* PROBLEM REQUIREMENTS
Copy exactly, please, the lines of the data from its start through the line containing "You are a computer-use agent. The".

- Opening Delimiter -

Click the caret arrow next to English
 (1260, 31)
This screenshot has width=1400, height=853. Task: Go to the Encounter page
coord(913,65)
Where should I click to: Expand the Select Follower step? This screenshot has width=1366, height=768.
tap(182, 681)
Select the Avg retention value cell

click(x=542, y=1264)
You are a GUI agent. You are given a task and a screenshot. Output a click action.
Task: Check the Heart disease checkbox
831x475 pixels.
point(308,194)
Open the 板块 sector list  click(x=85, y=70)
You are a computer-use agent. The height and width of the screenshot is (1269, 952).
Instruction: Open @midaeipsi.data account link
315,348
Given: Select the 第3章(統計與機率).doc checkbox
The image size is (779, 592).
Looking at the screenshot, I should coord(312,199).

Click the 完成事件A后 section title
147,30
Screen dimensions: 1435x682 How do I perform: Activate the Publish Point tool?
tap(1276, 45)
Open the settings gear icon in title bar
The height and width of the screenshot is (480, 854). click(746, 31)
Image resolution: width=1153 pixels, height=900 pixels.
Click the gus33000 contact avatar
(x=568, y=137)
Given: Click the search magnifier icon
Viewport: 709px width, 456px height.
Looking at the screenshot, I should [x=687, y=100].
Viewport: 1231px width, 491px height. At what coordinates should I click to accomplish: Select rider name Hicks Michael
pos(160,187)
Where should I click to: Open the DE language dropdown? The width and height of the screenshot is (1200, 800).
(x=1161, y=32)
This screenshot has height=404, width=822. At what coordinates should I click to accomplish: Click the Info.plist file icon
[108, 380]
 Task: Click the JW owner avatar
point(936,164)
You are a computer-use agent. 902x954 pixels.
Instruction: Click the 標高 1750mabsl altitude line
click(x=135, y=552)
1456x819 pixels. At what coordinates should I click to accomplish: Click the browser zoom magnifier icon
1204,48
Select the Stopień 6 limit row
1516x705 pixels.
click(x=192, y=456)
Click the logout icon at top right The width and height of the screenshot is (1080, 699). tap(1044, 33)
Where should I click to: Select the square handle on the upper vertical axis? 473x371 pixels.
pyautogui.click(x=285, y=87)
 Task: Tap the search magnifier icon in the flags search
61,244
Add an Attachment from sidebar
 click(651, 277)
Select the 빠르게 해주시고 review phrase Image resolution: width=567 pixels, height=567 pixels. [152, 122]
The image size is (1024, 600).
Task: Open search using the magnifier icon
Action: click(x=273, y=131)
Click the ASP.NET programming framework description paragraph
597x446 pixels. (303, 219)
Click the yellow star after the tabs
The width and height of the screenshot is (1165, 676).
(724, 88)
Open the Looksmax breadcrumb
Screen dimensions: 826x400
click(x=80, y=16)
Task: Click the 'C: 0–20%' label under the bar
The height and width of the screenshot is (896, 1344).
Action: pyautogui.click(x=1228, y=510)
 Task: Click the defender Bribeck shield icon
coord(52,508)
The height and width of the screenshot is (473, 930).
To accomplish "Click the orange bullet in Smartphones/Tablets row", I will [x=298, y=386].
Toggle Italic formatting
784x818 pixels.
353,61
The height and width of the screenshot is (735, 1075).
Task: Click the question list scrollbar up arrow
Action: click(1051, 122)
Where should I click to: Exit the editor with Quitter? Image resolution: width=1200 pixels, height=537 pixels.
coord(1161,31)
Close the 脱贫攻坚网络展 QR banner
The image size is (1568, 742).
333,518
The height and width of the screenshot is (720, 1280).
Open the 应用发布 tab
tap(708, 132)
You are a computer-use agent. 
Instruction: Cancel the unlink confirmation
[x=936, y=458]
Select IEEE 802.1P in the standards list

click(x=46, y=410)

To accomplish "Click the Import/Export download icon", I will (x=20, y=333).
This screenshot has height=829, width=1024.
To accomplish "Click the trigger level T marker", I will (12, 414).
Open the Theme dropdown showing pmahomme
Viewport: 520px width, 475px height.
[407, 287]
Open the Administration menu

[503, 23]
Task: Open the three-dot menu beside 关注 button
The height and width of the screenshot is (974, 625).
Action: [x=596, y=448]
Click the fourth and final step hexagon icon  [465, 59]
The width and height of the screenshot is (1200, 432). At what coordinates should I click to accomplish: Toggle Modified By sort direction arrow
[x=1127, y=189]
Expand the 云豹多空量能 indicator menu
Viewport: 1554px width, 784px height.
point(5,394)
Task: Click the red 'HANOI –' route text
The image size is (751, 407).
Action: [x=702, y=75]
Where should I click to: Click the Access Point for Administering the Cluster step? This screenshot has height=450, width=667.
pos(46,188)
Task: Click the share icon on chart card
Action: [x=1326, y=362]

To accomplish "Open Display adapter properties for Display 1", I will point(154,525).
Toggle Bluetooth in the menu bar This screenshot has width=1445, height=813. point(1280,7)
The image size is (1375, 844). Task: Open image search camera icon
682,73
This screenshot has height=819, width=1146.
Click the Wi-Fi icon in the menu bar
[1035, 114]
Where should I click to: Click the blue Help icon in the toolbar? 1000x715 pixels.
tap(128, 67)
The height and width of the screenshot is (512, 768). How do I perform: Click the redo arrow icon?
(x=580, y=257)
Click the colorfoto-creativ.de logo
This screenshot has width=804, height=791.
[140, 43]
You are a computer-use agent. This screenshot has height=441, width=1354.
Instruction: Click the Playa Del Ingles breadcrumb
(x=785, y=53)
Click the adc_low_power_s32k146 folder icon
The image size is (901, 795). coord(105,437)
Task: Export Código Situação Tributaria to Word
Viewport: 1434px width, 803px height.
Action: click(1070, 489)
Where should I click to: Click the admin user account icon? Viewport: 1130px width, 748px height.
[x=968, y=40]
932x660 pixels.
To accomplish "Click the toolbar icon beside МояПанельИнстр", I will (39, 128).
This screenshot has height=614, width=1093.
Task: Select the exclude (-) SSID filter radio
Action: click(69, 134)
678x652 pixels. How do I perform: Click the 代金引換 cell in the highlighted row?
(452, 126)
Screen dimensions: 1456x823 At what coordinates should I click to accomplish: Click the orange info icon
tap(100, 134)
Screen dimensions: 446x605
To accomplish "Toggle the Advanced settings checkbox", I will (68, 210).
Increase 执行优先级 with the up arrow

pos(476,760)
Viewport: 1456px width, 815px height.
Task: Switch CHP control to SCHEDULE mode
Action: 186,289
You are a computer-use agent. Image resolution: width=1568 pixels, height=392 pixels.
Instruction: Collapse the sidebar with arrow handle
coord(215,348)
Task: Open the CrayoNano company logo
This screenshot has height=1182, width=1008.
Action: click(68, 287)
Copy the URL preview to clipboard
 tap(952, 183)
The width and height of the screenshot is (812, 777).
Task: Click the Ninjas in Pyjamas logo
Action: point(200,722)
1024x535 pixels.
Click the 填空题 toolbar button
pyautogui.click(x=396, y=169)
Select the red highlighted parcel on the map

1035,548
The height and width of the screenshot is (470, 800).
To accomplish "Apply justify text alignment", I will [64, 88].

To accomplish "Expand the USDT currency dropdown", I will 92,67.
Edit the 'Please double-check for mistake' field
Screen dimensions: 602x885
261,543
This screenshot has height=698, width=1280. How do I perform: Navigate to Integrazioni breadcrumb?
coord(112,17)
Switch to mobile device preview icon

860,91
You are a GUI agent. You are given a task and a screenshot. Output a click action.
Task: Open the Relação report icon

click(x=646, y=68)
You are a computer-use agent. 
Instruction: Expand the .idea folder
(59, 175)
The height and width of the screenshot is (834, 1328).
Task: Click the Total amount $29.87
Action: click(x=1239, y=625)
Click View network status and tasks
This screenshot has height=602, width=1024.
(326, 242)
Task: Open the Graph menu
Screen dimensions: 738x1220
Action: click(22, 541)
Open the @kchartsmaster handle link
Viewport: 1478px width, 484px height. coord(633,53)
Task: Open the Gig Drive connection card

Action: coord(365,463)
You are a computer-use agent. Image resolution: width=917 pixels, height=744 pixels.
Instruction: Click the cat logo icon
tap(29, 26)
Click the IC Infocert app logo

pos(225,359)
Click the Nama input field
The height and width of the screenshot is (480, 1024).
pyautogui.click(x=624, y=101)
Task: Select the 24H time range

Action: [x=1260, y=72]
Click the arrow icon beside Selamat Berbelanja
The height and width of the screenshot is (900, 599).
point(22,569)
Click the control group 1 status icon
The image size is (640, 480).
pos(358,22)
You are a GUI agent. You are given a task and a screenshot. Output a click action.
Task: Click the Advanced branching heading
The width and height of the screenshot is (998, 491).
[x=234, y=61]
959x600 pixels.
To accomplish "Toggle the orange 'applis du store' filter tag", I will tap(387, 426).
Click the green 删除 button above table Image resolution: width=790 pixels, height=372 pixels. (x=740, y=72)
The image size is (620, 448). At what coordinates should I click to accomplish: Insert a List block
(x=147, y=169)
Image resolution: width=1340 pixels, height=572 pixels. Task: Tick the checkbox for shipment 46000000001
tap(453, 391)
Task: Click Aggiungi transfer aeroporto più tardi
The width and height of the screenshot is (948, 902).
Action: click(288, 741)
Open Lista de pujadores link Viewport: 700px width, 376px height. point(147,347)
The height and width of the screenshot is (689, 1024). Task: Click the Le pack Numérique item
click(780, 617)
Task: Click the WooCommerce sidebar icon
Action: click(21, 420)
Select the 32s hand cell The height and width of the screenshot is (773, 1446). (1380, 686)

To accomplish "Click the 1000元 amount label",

- Closing Delimiter -

* OUTPUT BELOW
Click the caret arrow next to English
 (1260, 31)
This screenshot has width=1400, height=853. Task: Go to the Encounter page
coord(913,65)
Where should I click to: Expand the Select Follower step? This screenshot has width=1366, height=768.
tap(182, 681)
Select the Avg retention value cell

click(x=542, y=1264)
You are a GUI agent. You are given a task and a screenshot. Output a click action.
Task: Check the Heart disease checkbox
831x475 pixels.
point(308,194)
Open the 板块 sector list  click(x=85, y=70)
You are a computer-use agent. The height and width of the screenshot is (1269, 952).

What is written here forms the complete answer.